Although Alexa for Shopping is a combination of Alexa and Rufus, the main differences between them are that it is “more integrated, more capable and available everywhere,” Rausch said. Edge In an interview. You can access the Assistant across all your Amazon and Alexa devices, creating “cross-device continuity.”

Additionally, he said, Alexa for Shopping has a broader scope, leveraging a series of models and logic to answer your questions. Along with information from Amazon.comit would pull from around the web and use whatever knowledge it had about the customer, “to come up with a very specific answer to your question,” Rausch said.

Some of the features of Alexa for Shopping include setting up price alerts and scheduling actions to have Alexa automatically search for products and deals for you.

Some of the features of Alexa for Shopping include setting up price alerts and scheduling actions to have Alexa automatically search for products and deals for you.
Image: Amazon

You’ll also get a more personalized experience if you have an Echo smart speaker or smart display, Rausch said, using the example of a science project. If you interact with Alexa Plus via a smart speaker, for example by asking for project ideas, when you go to Amazon.com and type “Show me what I need to buy for my science project,” Alexa for Shopping will get the context from that previous conversation. Additionally, if you set price alerts for products, you’ll receive them on your display devices and in the Amazon app.

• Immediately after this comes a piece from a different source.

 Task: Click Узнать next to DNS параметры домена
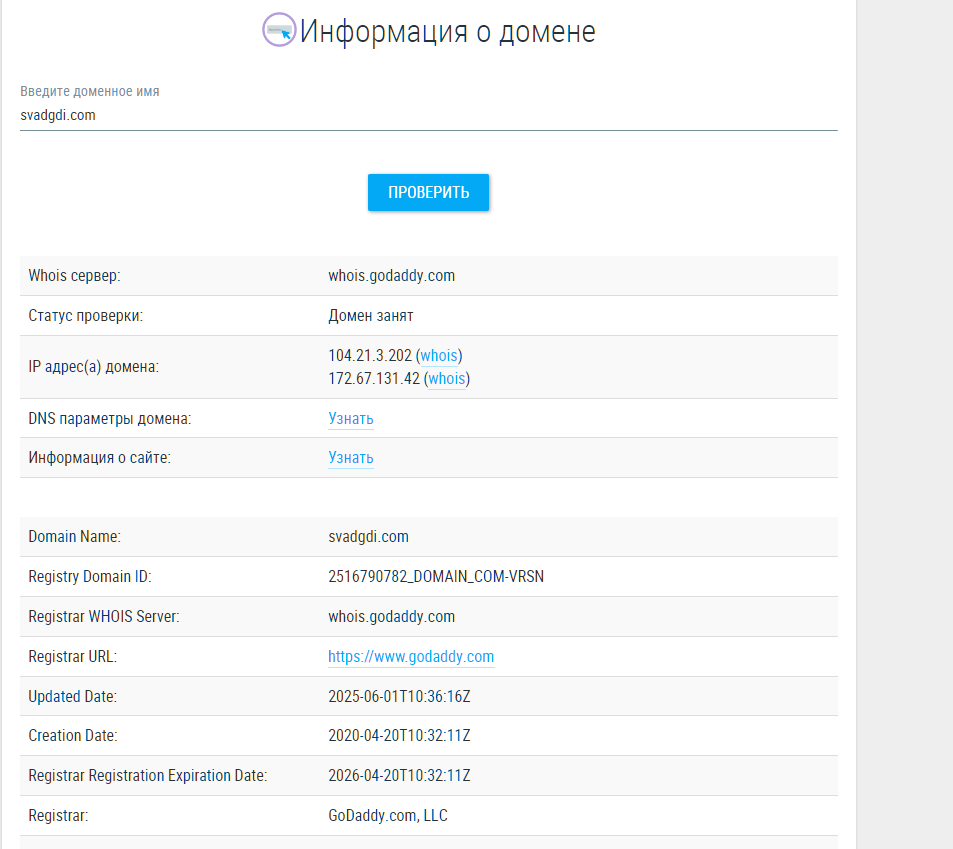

The answers Alexa for Shopping generates will be more unique than what you currently get when you write a query to Amazon. If you’re considering a specific purchase, Alexa for Shopping can create a “shopping guide that compares features, prices, and reviews across Amazon and the web based on what matters most to you,” according to a blog post on Amazon.com.

Rausch shared an example of someone looking for the best headphones for travel. Typing that query will sort the results by travel features, then “Alexa will pop up, answer your question, and integrate it directly into one continuous shopping experience,” complete with AI-generated product comparisons and overviews from customer reviews.

A new, more interactive Amazon.com experience is now available on the Echo Show 15 and 21 smart displays and coming to the Show 8 and Show 11 soon.

A new, more interactive Amazon.com experience is now available on the Echo Show 15 and 21 smart displays and coming to the Show 8 and Show 11 soon.
Image: Amazon

The shopping experience on Echo Show smart displays also gets an upgrade with Alexa for Shopping. A new “fully integrated visual shopping experience” is now available on the Echo Show 15 and 21 and will be coming to the 8 and 11 next month, Rausch said.

Until now, the shopping experience on Show devices has been limited and mostly centered around audio. It will now feature Amazon’s full storefront, which lets you use both voice commands and touch on the smart display to navigate the store. Rausch said you’ll be able to adjust things like Subscribe & Save settings, change the payment method or shipping address for your purchase, and filter product viewing by specific features using both methods.

Alexa for Shopping can be accessed across mobile, desktop, and Echo Show devices.

Alexa for Shopping can be accessed across mobile, desktop, and Echo Show devices.
Image: Amazon

Google and OpenAI It has rolled out features that use chatbots to help you buy things with mixed success. Rausch believes Alexa Plus is better positioned to deliver a complete, end-to-end experience, allowing you to go from idea to product in hand. “This kind of shopping experience is not a side hustle,” he said. “It’s not just putting together a couple of websites and thinking you can put together a one-stop shopping trip. Others have stumbled because it’s really complicated and requires deep time and attention to get something done.”

“Getting it done all the way is what customers want from AI and shopping,” he said. But accomplishing all of this would require customers to enter a lot of personal data into the service, thus placing a great deal of trust in that company. with Distrust of artificial intelligence is on the riseThis can be a big hill to climb.